Sunday, February 21, 2021

How the Borg Were Ruined

Does anyone else remember how, when the Borg were first introduced in “Q Who,” they didn’t “assimilate” people? You see a baby Borg in a dresser drawer, implying that the Borg produce their own offspring (viewed through the lens of modern Borg lore, it makes no sense for them to assimilate an infant).

According to Riker, “From the look of it the Borg are born as biological life form. It seems that almost immediately after birth they begin artificial implants. Apparently the Borg have developed the technology to link artificial intelligence directly into the humanoid brain.”

Q describes them as “the ultimate user. They're unlike any threat your Federation has ever faced. They're not interested in political conquest, wealth, or power as you know it. They're simply interested in your ship, its technology. They've identified it as something they can consume.”

In “The Best of Both Worlds,” Commander Shelby says, “I thought they weren't interested in human life forms, only our technology,” and Picard remarks, “Their priorities seem to have changed.”

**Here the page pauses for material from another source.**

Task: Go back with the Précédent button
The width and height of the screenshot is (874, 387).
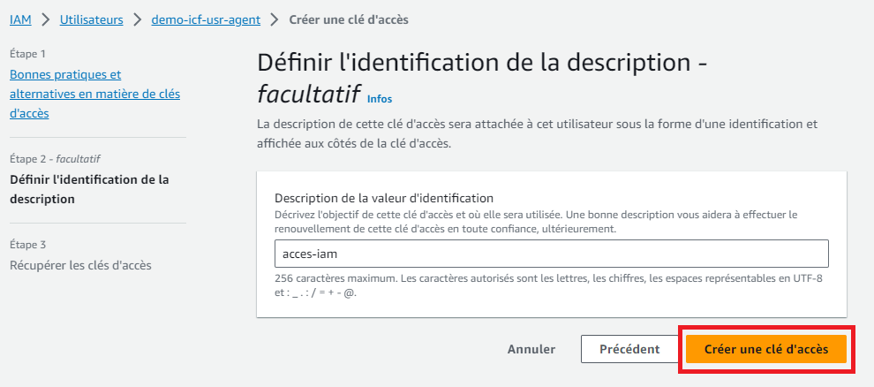Action: pyautogui.click(x=629, y=349)
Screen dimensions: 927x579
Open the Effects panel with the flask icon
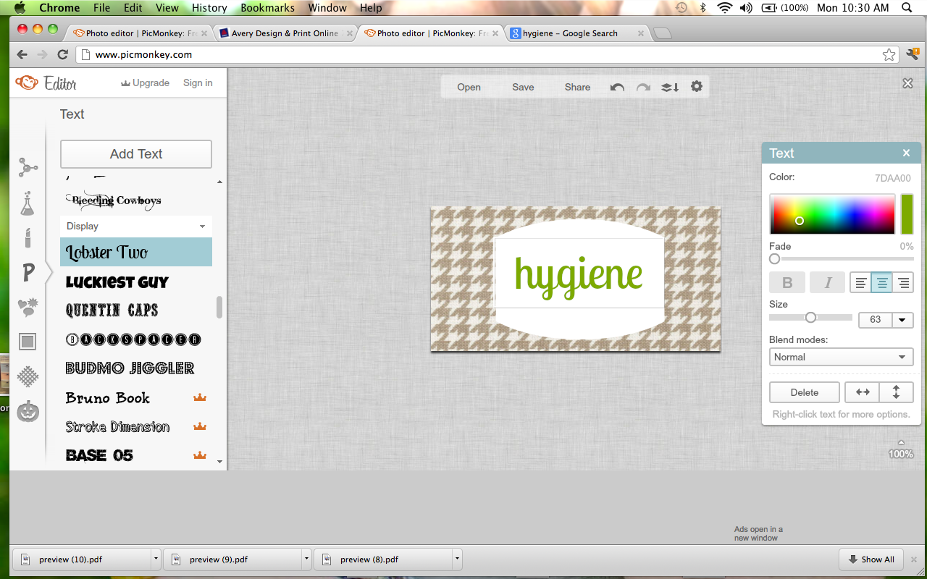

So it’s established in “Q Who” and “The Best of Both Worlds” that the Borg only assimilate technology, they are generally indifferent to organic races (they repeatedly ignore away teams that beam aboard their ships), and their sudden interest in humanity is a change in their standard MO. The creation of Locutus, a human absorbed into the collective to allow the Borg to better communicate with other races, seemed to be a first-time thing. Locutus starts talking about how the Borg will assimilate the Klingons and the Federation and improve everyone’s quality of life, but the previous dialogue about the Borg’s priorities indicates that this new mission, to assimilate organic life, is something the Borg haven’t done before.

So how do we get from that to the modern conception of the Borg, which are literally just techno-zombies who infect anyone they come in contact with with a “virus” that transforms them into a drone and have been doing this to other races, including humans, for decades?

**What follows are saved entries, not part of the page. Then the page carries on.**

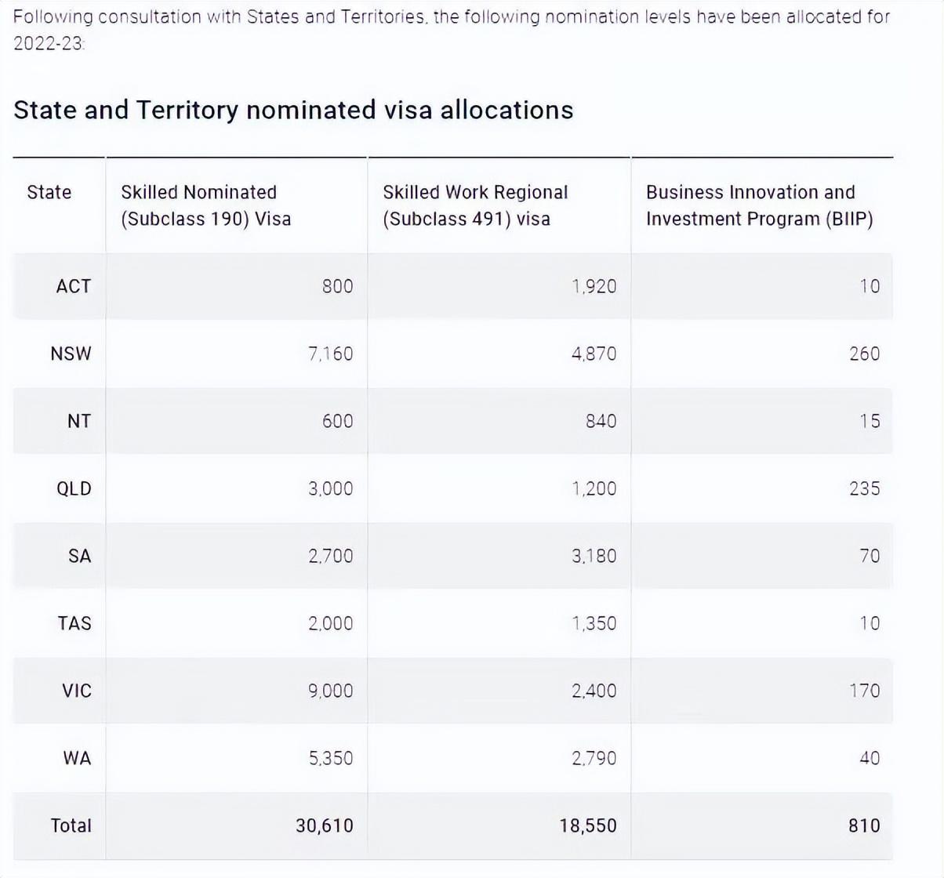The image size is (944, 878).
Task: Select the TAS row label
Action: tap(74, 623)
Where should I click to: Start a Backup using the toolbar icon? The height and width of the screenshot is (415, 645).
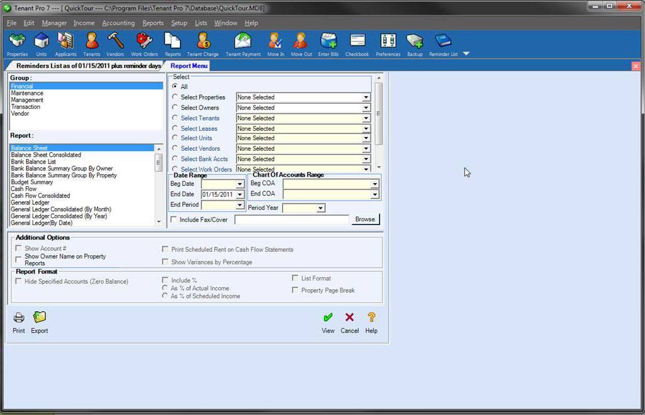click(x=415, y=44)
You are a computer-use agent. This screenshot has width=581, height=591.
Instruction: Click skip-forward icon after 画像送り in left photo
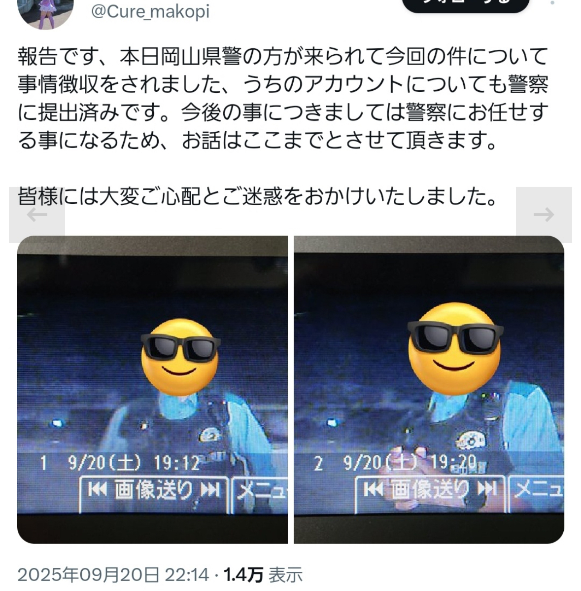tap(210, 490)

I want to say that this is all from First Contact dumbing down the concept for a mass-appeal horror/action movie, but “I, Borg” had already muddied the waters a little bit. I don’t think Hugh was intended to be an individual who had been previously assimilated by the Borg and regained his identity when brought aboard the Enterprise; rather he was born a Borg, because the Borg were originally introduced as an actual literal species, and the episode dealt with him experiencing the concepts of identity and individuality for the first time. But Guinan also says that the Borg tried to assimilate her species. In “Q Who” she said that the Borg attacked her people and destroyed their cities, forcing them into exile and scattering them across the galaxy, so this is a retcon and also seems to contradict “The Best of Both Worlds.”

So although it’s a good episode and the Borg were still a credible threat, it seems like “I, Borg” was actually the start of their rapid decline, as it’s the source of the idea that the Borg’s defining MO is just going around assimilating other races, when that was previously described as a new change in tactics.

I have no memory of anything that happened in “Descent,” but then after that of course you had First Contact take the Borg-as-plague idea to the absurd extreme and depict them as literal zombies, not to mention ruining the idea of the collective by introducing the Borg Queen.

So take post-“Best of Both Worlds” TNG’s idea that the Borg have always been assimilating people, First Contact’s ideas that the collective is paradoxically controlled by an individual and the Borg apparently don’t exist as a sexually reproducing species but an assortment of assimilated individuals from various species, and the natural villain decay of a long-running antagonist and you can begin to understand how Voyager drove whatever menace they had left into the ground.

That said, Seven of Nine’s family’s assimilation years before Locutus was supposed to mark the start of the Borg’s interest in organic races may have been the final nail in the coffin of early-TNG Borg lore, but at least she was a great character whose Borg heritage provided several interesting storylines. The Borg weren’t completely ruined until Picard had an entire cube stop working and its crew go into a coma because they assimilated a lady who was really sad.